To do:
**a.** Copy the passage of the press release on the draft intellectual property policy below, from "Posted on |" up to and including "on public health.".
**b.** List every organization or government body that the press release on the draft intellectual property policy below names.

Given passage:
*** Block opens ***
Posted on | September 9, 2013 | No Comments
Health groups call for wide public consultation
Johannesburg, 9 September – The Treatment Action Campaign (TAC), Doctors Without Borders (MSF) and SECTION27 welcome the announcement that the Department of Trade and Industry (DTI) has called for public comment on the long-overdue draft National Policy on Intellectual Property (IP). The DTI has taken heed of calls for urgent reform, by offering numerous recommendations to prevent the patent system from having a detrimental impact on public health.
This policy is not just about legal technicalities, but will affect the lives of many people living in South Africa. It will have an impact on the ability of medical aid schemes to pay for new cancer medicines for their members. It will determine whether MSF can provide key multi-drug resistant tuberculosis medicines in their treatment programmes. It will play a key role ensuring that the over five million HIV-positive people in South Africa can access the latest generation of anti-retroviral medicines.
While the policy consultation is only the start of the legislative process, the principles outlined in the document set the stage for changes that promise to increase competition in the pharmaceutical sector and lower the price of medicines in South Africa.
A key challenge noted by the policy is, that at present, South Africa does not examine patent applications—instead, the current system allows pharmaceutical companies to obtain multiple patents on the same drug, even for inventions that do not fall under the country’s definition of innovation. This allows companies to extend the life of their monopolies, block competition from generic manufacturers, and charge inflated prices for medicines in both the public and private sector. To remedy this, the policy notes that South Africa should set a higher standard for innovation, so patents are not granted for simply combining existing medicines, or registering new uses for previously patented drugs. At the same time, the policy notes the need for a substantive patent examination system, which should better ensure criteria for granting a patent is upheld.
*** Block closes ***
Exercise data:
*** Block opens ***
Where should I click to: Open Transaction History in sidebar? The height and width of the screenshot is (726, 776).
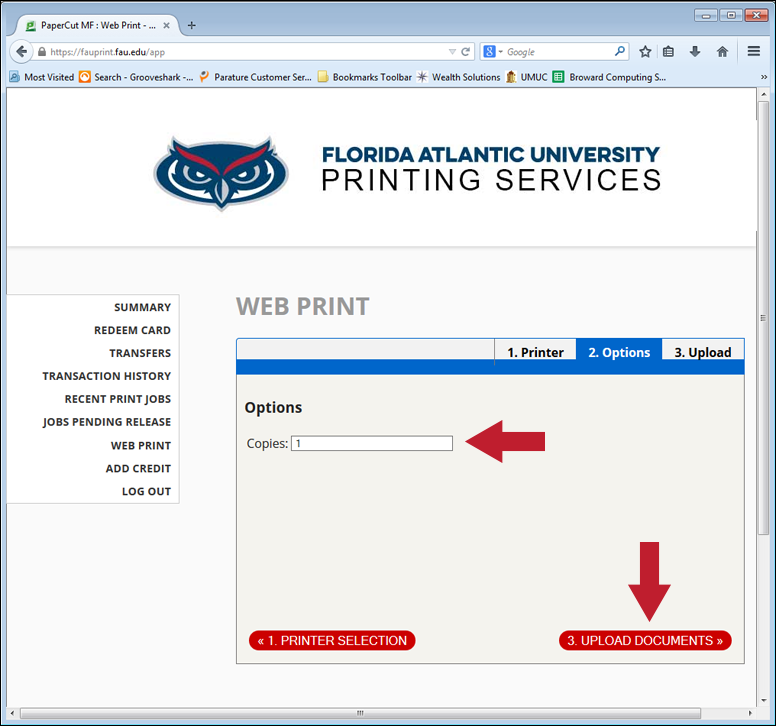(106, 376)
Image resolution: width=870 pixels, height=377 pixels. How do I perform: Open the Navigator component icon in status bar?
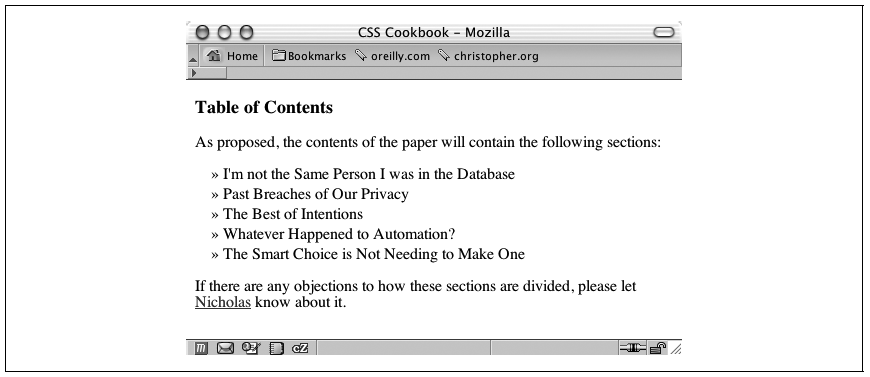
*** Block closes ***
Task-by-task outputs:
**a.**
Posted on | September 9, 2013 | No Comments
Health groups call for wide public consultation
Johannesburg, 9 September – The Treatment Action Campaign (TAC), Doctors Without Borders (MSF) and SECTION27 welcome the announcement that the Department of Trade and Industry (DTI) has called for public comment on the long-overdue draft National Policy on Intellectual Property (IP). The DTI has taken heed of calls for urgent reform, by offering numerous recommendations to prevent the patent system from having a detrimental impact on public health.

**b.**
Treatment Action Campaign (TAC)
Doctors Without Borders (MSF)
SECTION27
Department of Trade and Industry (DTI)